Data follows below. Repeat exactly the lines between the line holding "Instruction: Click the make same size icon" and the line holding "The width and", inclusive, and nothing more; drop pictures.

→ **Study material**
++++

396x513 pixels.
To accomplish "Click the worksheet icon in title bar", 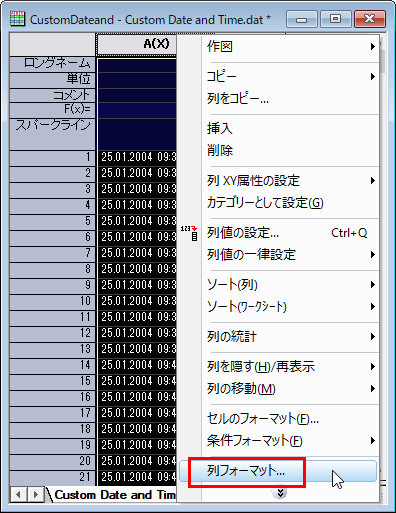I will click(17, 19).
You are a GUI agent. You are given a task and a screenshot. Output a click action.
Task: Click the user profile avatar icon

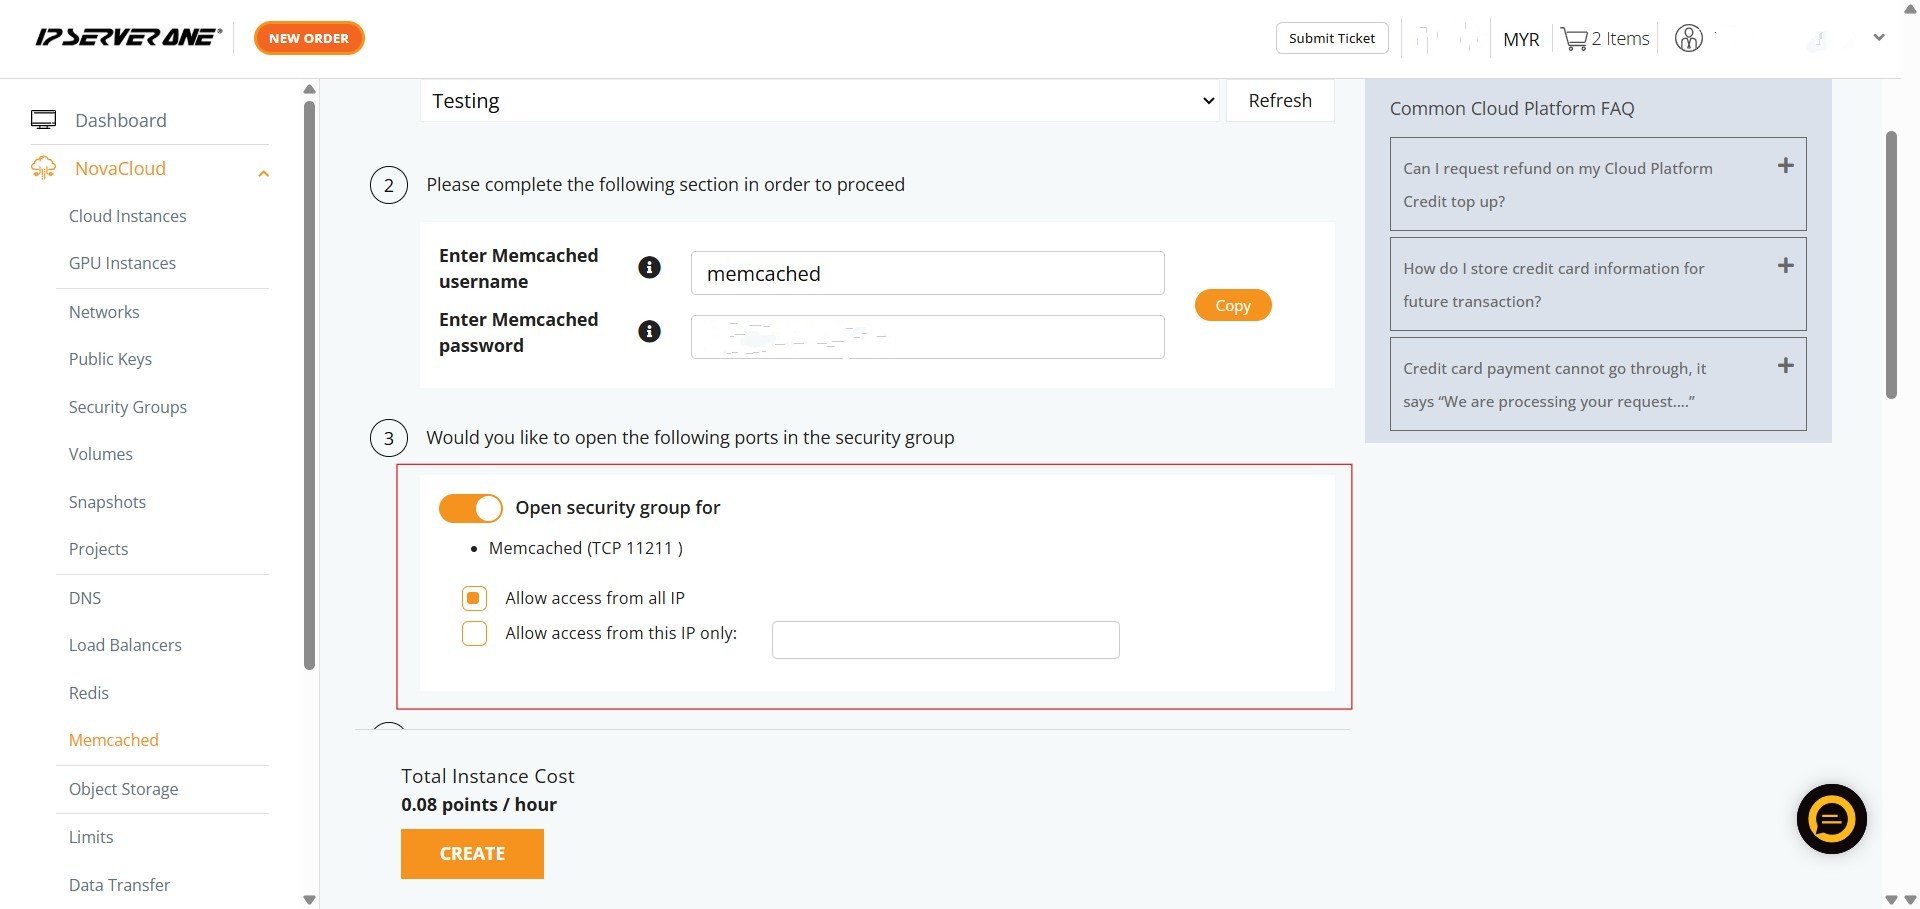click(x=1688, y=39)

++++

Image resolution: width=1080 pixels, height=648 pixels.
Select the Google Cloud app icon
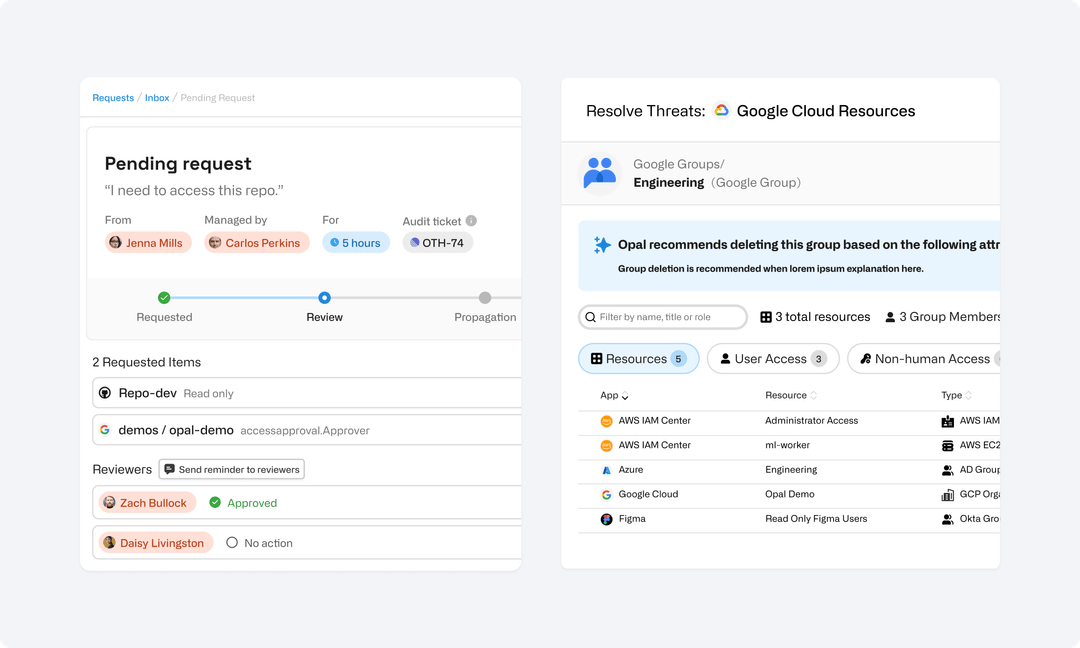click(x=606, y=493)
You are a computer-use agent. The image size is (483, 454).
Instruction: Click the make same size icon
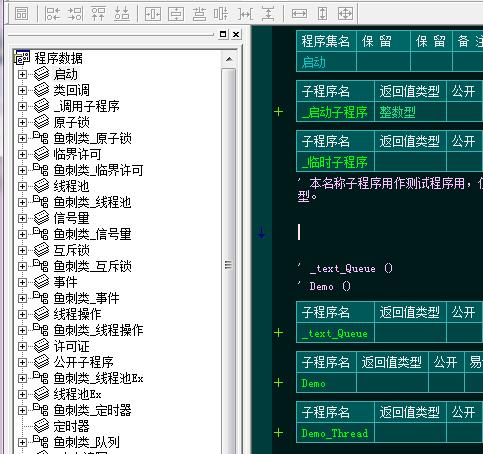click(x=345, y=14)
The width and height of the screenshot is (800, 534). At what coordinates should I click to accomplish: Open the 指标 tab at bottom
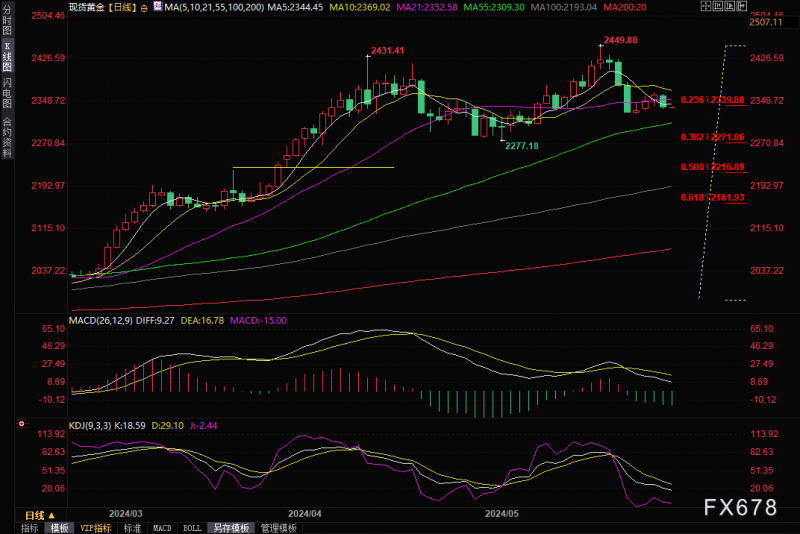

++++

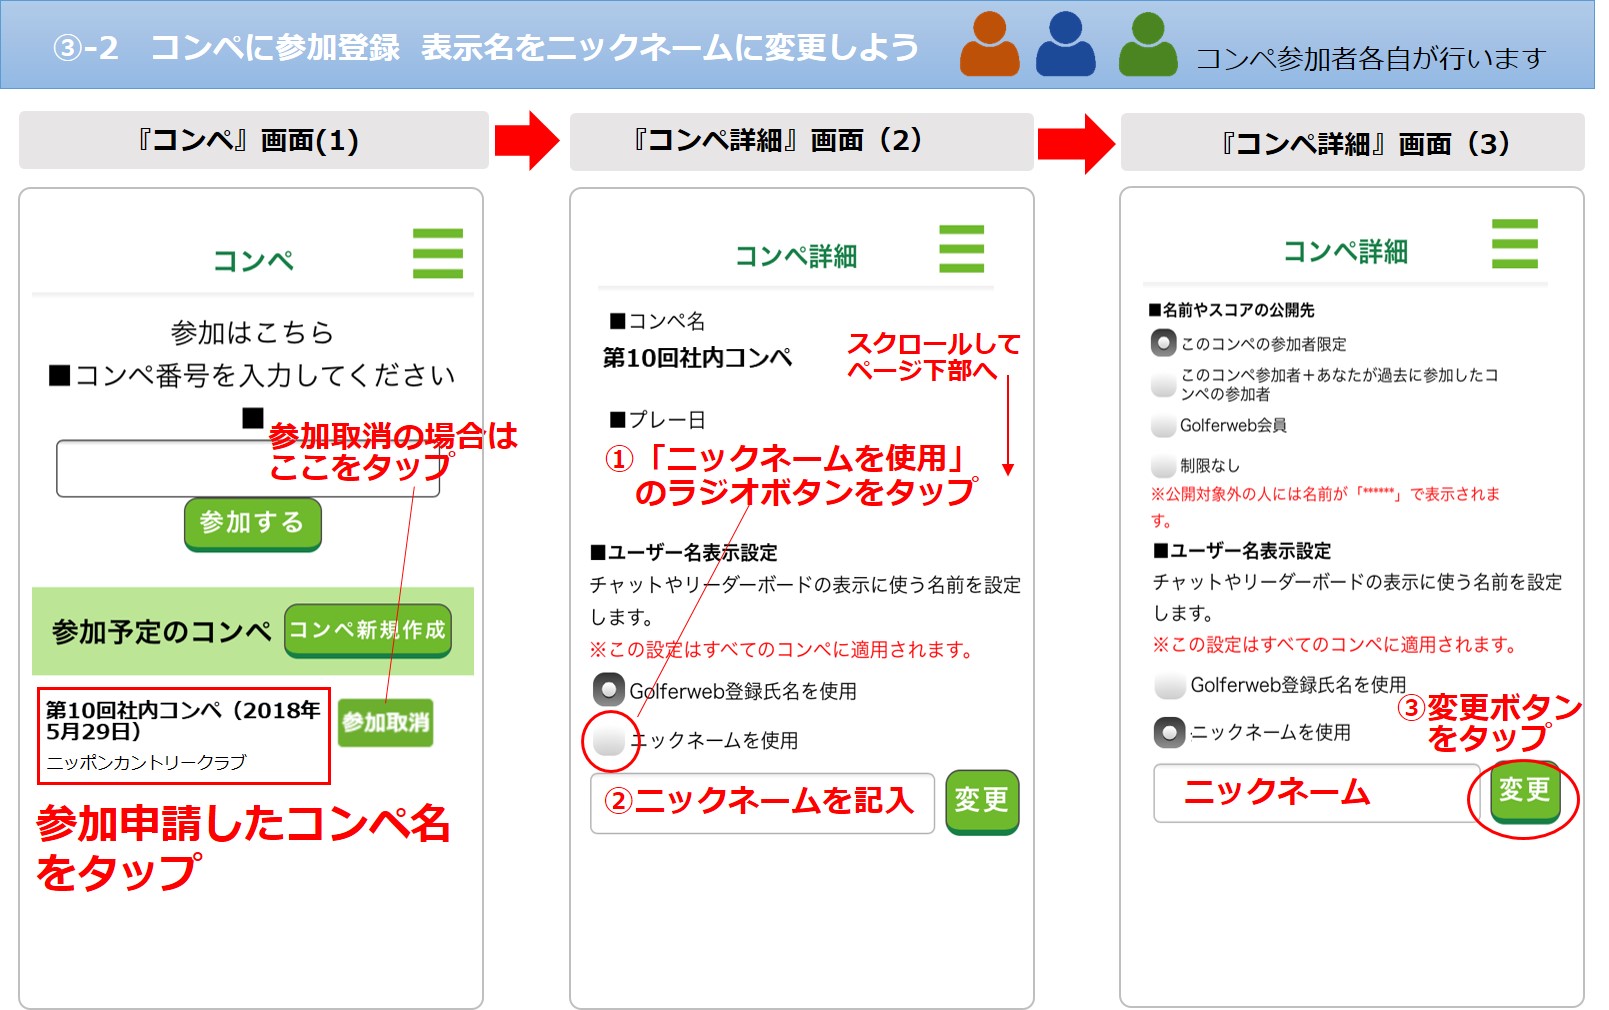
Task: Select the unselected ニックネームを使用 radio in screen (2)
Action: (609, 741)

++++

→ **Written reply**
Instruction: Click the make same size icon
click(x=345, y=14)
The width and height of the screenshot is (800, 534). At what coordinates should I click to accomplish: Open the 指标 tab at bottom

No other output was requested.